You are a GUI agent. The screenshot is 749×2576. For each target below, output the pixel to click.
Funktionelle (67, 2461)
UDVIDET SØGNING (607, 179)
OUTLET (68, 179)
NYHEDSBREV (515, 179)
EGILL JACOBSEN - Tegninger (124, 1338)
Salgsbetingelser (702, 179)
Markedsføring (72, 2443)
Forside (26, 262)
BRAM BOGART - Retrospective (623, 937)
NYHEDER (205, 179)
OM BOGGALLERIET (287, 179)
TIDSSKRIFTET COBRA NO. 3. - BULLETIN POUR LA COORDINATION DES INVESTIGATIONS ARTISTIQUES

-- Written instruction --
Please express the entries above as a JSON list of strings, one string for each line, leaving out any blank lines.

-- Response to the exercise --
[
  "You are a GUI agent. The screenshot is 749×2576. For each target below, output the pixel to click.",
  "Funktionelle (67, 2461)",
  "UDVIDET SØGNING (607, 179)",
  "OUTLET (68, 179)",
  "NYHEDSBREV (515, 179)",
  "EGILL JACOBSEN - Tegninger (124, 1338)",
  "Salgsbetingelser (702, 179)",
  "Markedsføring (72, 2443)",
  "Forside (26, 262)",
  "BRAM BOGART - Retrospective (623, 937)",
  "NYHEDER (205, 179)",
  "OM BOGGALLERIET (287, 179)",
  "TIDSSKRIFTET COBRA NO. 3. - BULLETIN POUR LA COORDINATION DES INVESTIGATIONS ARTISTIQUES"
]